Continual seizures of methamphetamine by Northland police has had no visible impact on the availability of the illegal drug as demand continues to grow and the price declines.
Results of the latest Massey University Illicit Drug Monitoring Systems showed a sharp rise in the supply and declining prices for meth, from 2015 to 2016 in Auckland and Christchurch.
It's a trend authorities have noticed in Northland.
The region's top police officer Superintendent Russell Le Prou said despite a focus on seizing the drug there appeared to be no visible impact on the availability of methamphetamine.
"In Northland our own intelligence indicates the price of methamphetamine is decreasing, a further indicator that the methamphetamine market remains well supplied and demand is high," he said.
The Massey university report revealed the average price of a gram of methamphetamine declined in Auckland from $579 in 2015 to $485 in 2016, and in Christchurch from $1002 in 2015 to $746 in 2016.
In Northland police said the average price per gram of meth in the region fluctuated depending on demand and supply between $500-$700 with the average being $650 - down from about $1000 per gram.
A positive step in trying to reduce the harm done to Northland communities was the introduction of the The Te Ara Oranga Methamphetamine Harm Reduction Pilot which was officially launched last year on August 31 and is funded until June 30 this year.
"We believe the programme has the potential to make a real difference to the supply and demand aspect. This is actually the only programme that tries to address that demand aspect and it's my belief that this is the best intervention at this stage," Le Prou said.
"Concentrating on demand will take some time to see change."
During the first six months of the pilot police carried out 27 search warrants and recovered 14 firearms, five were loaded. However, police were unable to give specific quantities of methamphetamine seized during warrants as part of the pilot across the region.
Fifteen children have been referred to Oranga Tamariki after police became concerned and 53 meth users plus two families were referred to the District Health Board for help.
"Drugs and firearms often go hand in hand with organised crime and this is of great concern to police, and that's why we have a focus on it. The effect methamphetamine has in our community is devastating, not only on the user, but on their families and in particular the flow-on effect to children is shocking."

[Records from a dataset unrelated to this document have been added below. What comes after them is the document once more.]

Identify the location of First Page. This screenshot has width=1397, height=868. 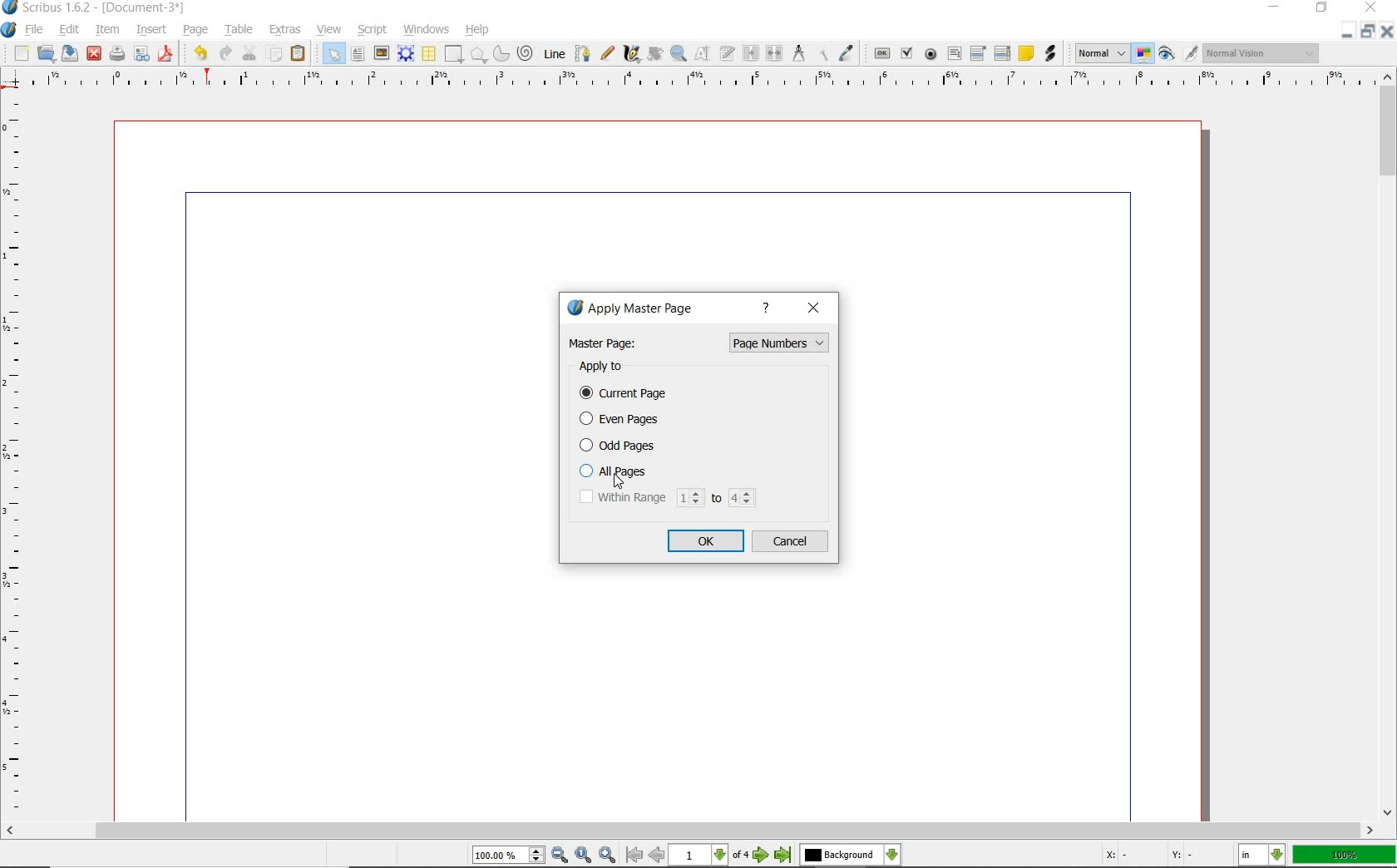
(632, 856).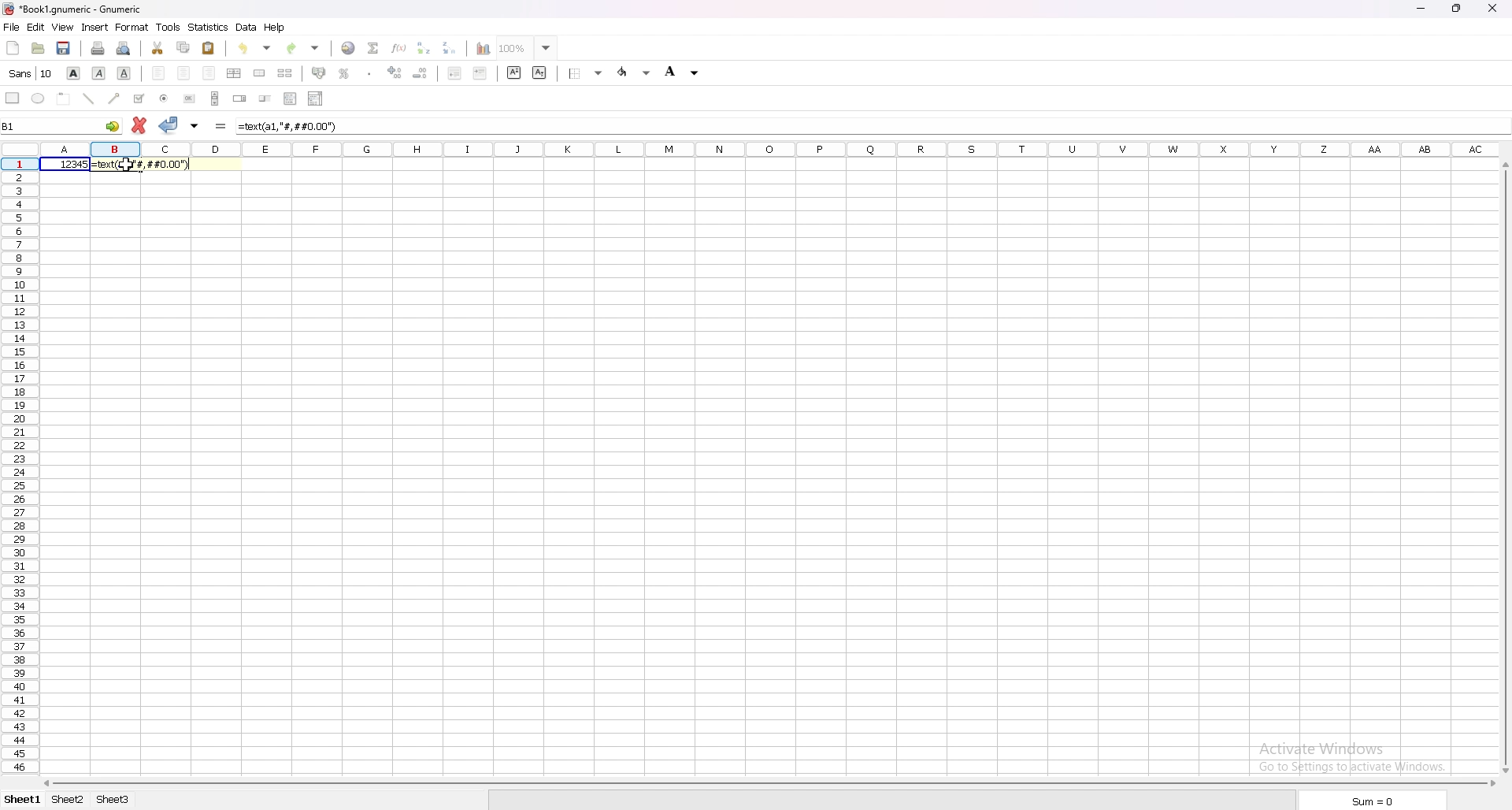  What do you see at coordinates (344, 73) in the screenshot?
I see `percentage` at bounding box center [344, 73].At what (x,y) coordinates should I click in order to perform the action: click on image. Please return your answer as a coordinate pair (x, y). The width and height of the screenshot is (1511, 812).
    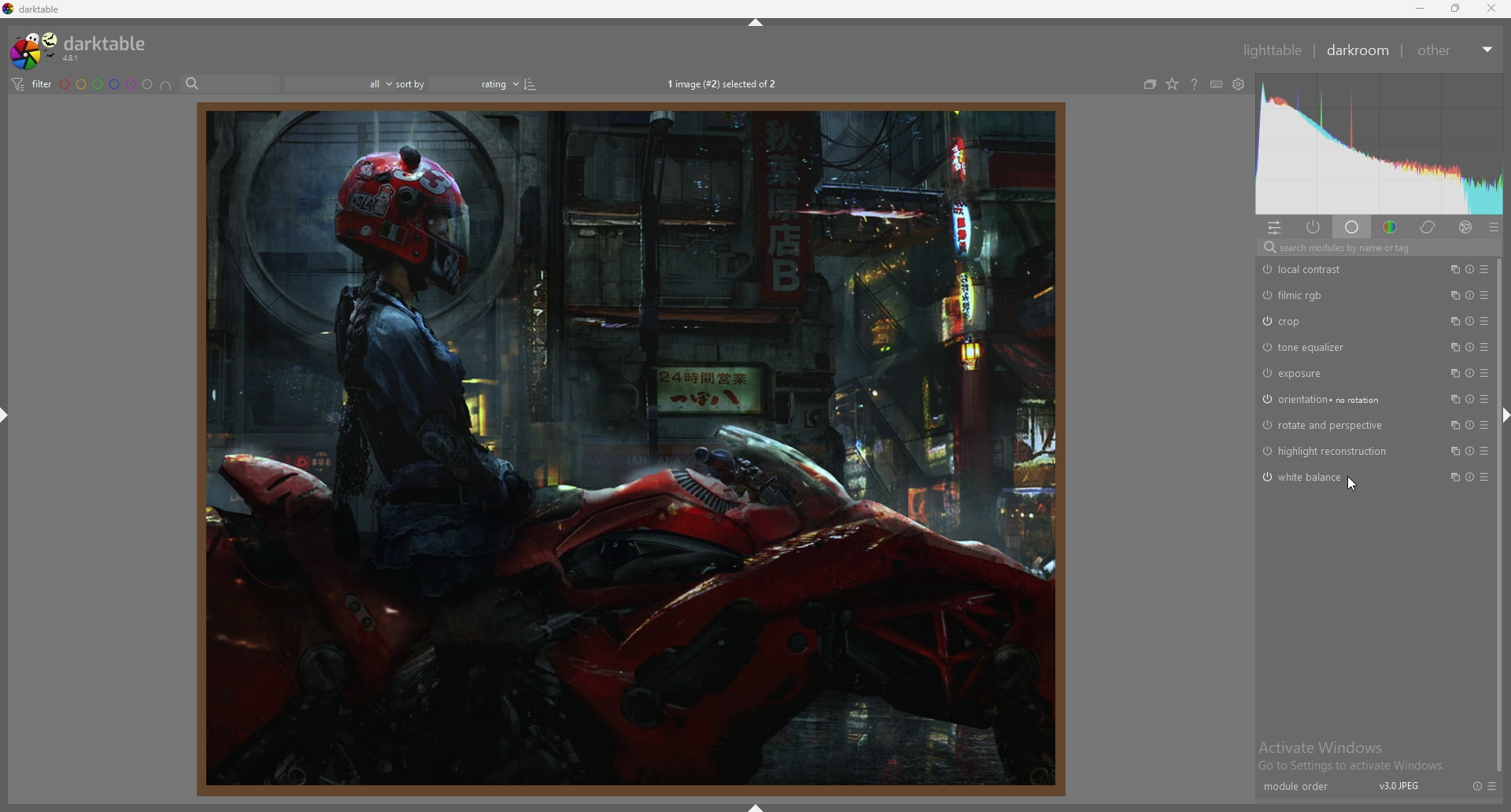
    Looking at the image, I should click on (628, 448).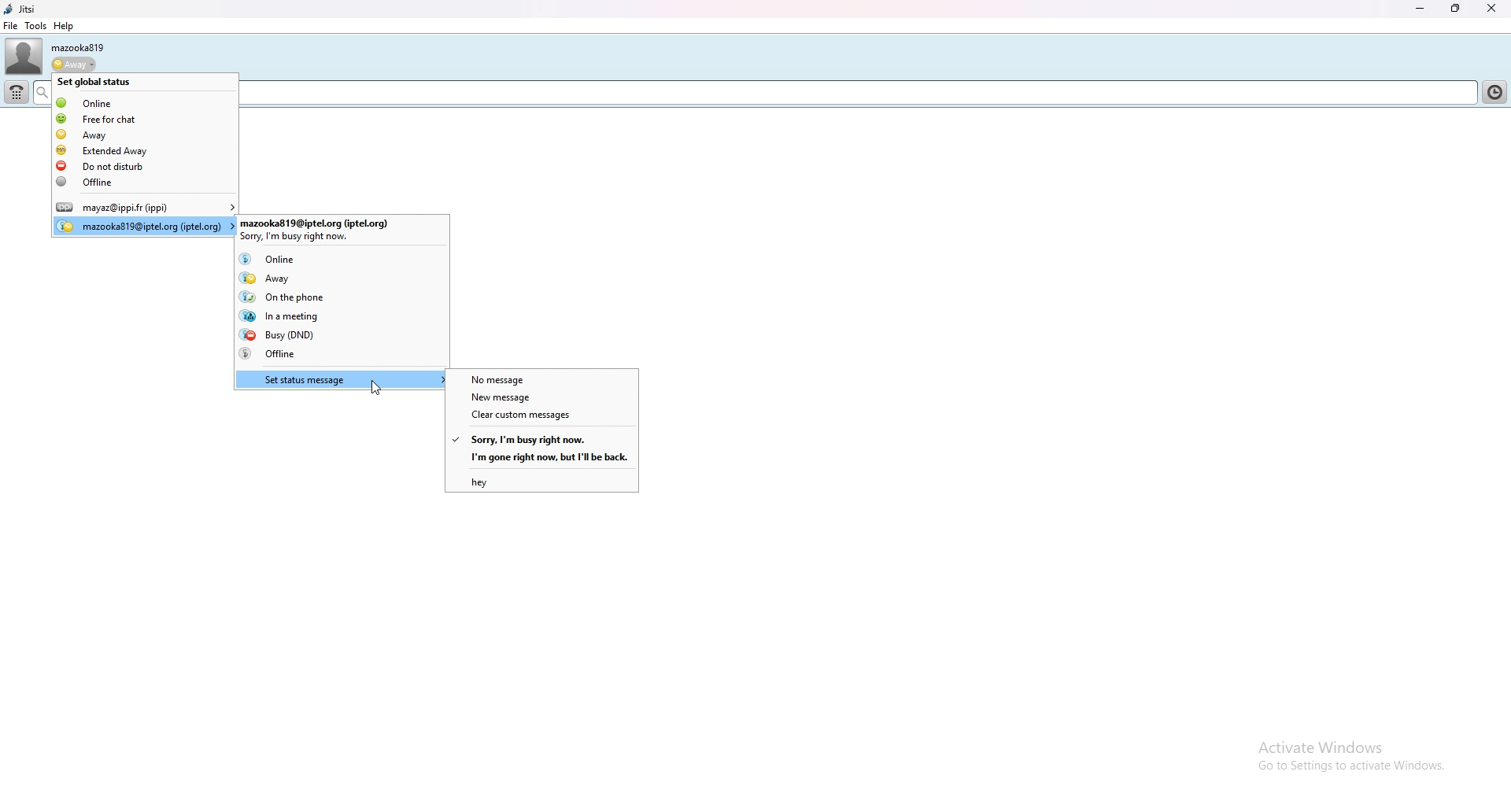 This screenshot has width=1511, height=812. I want to click on extended away, so click(144, 150).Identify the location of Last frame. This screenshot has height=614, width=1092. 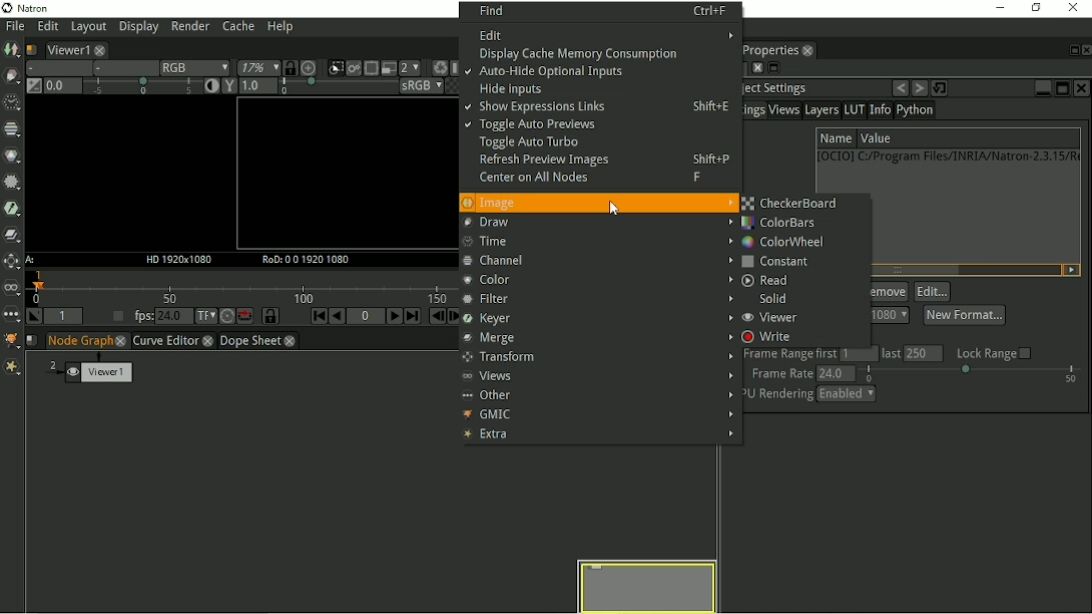
(413, 317).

Through the pilot a further 74 meth users have been contacted for referral for treatment and 26 people have been placed in new work. There have been 25 arrests from which seven signed referrals for treatment.
Northland DHB general manager of mental health and addiction services Ian McKenzie says the pilot has been a fantastic way of working, unlike any he has known previously.
"The partnership with police has provided a good example of how we can both complement each other to improve pathways into treatment and co-ordinate activity to ensure that treatment services are both flexible and responsive with the shared goal of reducing the harm caused by methamphetamine."
The Te Ara Oranga Methamphetamine Demand Reduction pilot funding of $3 million was made available under the Criminal Proceeds (Recovery) Act.